Photogrammetry (in development)
The team is currently developing proficiencies in 3D documentation and coordinate measurement through the use of close range photogrammetry. The photography-based technique creates spatial measurements by triangulating known points through the comparison of two or more photographs. The technique can track known points on an object’s surface. The points recorded are identified in the photographic data and used to generate a 3D reconstruction. For large scale reconstruction the technique can create photorealistic 3D models with speed and efficiency.
Digital Modeling and Inspection
In addition to data collection and documentation, archaeologists have also developed expertise in modeling and comparative analysis or inspection of 3D data. Using industry-standard software packages, 3D point-cloud data can be aligned and merged to produce composite polygonal models in a variety of formats. These models can then be subjected to a number of procedures including inspection, deformation analysis, texture mapping, and reverse engineering. This is particularly useful for detailed surface studies, documenting changes over time of an artifact undergoing conservation treatment, or the rapid prototyping/digital printing of objects.
3D Visualization and Interpretation
3D data collected over the course of the Hunley Project has been studied primarily through the use of a 3D site plan. CAD-based software allows the integration of polygonal models into a single platform that incorporates the many layers of the archaeological information. The digital site plan is a critical tool that enables archaeologists and other researchers to virtually view, manipulate, and analyze the submarine and the entire artifact assembly. Based on this work, the team is also developing methodologies for integration non-spacial and spacial data, such as pointcloud and x-ray computed tomography, into a uniform 3D digital platform.
Examination and Documentation
Examination and Documentation is the foundation for any treatment plan. Before treatment can begin, conservators record, both in writing and with various image-recording techniques, the current condition of the material to better understand its method of fabrication, its current condition and possible cause of deterioration. Although conservators can gather considerable information during visual examination and documentation, more sophisticated investigation techniques may be required. Examples of scientific techniques available at the WLCC include digital x‐radiography, 3-D scanning, Raman spectroscopy and scanning electron microscopy.
Treatment / In Situ Treatment
Treatment includes techniques implemented by conservators to directly intervene with the object to enhance its stability, appearance and long-term preservation. Examples of treatments undertaken at the WLCC include stabilization, cleaning, repair and restoration. Stabilization may include treatments such as chloride extraction from archaeological or historical metal artifacts and freeze drying of waterlogged organic materials. Cleaning treatments may include mechanical, micro-abrasion, chemical or electrochemical techniques, depending on the object and the type of deterioration. Restoration often includes techniques, such as repair and reconstruction, to bring an object back to a known or assumed former condition, most commonly for interpretive purposes.
Preventive Conservation is the management of environmental conditions to slow down deterioration processes and reduce or eliminate the need for interventive treatment. Conservators at the WLCC implement specific procedures and policies to control environmental variables such as relative humidity, temperature, oxygen and light levels.
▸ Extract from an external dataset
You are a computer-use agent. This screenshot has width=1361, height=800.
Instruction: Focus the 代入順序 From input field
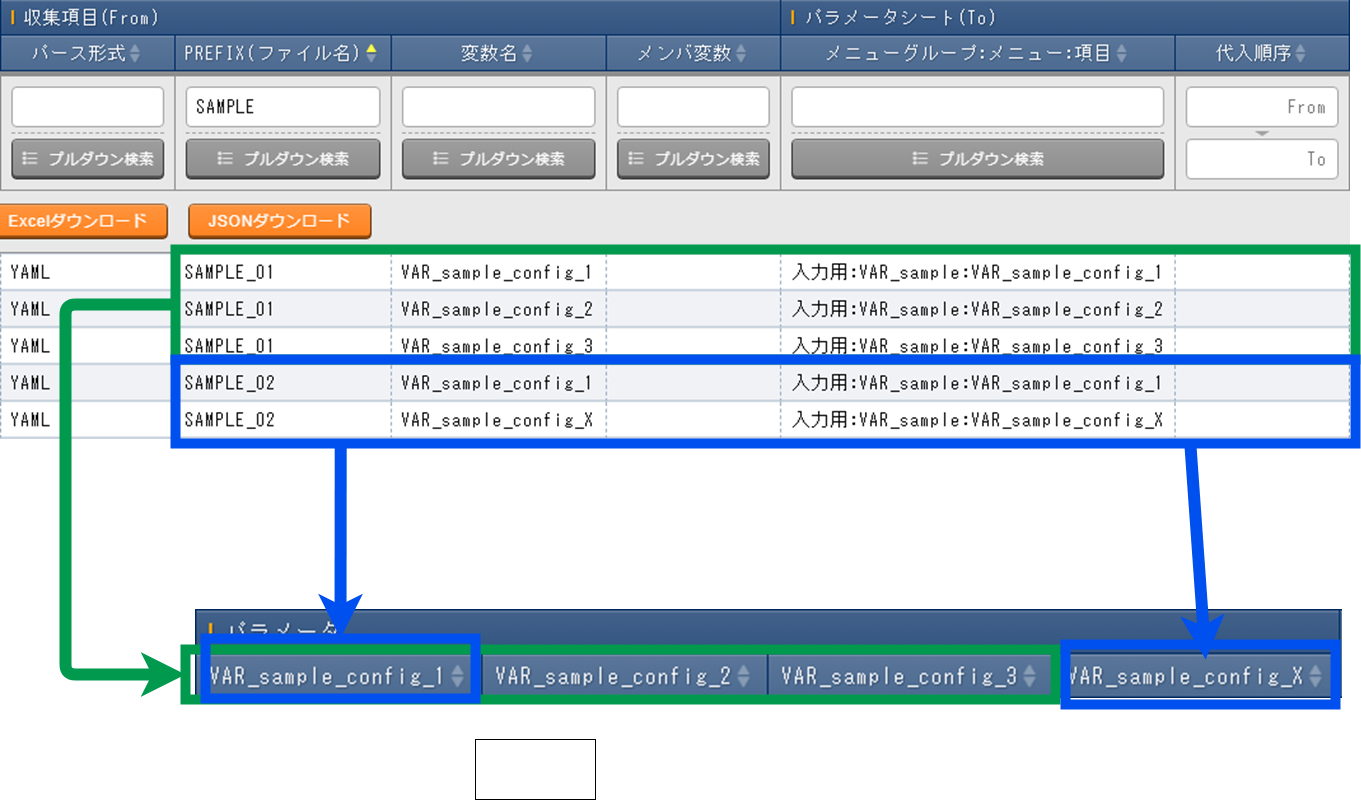(x=1261, y=107)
Preventive conservation also includes recommending appropriate conditions for exhibition and loan of cultural property, managing access and handling, prescribing suitable procedures for storage and display, packing and transport, implementing an integrated pest management plan, and strengthening emergency preparedness guidelines and response.
Education and Public Outreach
Education and Public Outreach is a priority at the WLCC. Conservators are regularly involved in teaching and outreach activities including lectures, presentations and workshops for professional groups and the general public. The laboratory actively participates in supervising and mentoring internships for conservation students and professionals. Teaching capabilities of WLCC conservators range from theoretical principles and ethics of conservation to specific case studies, techniques and methodologies.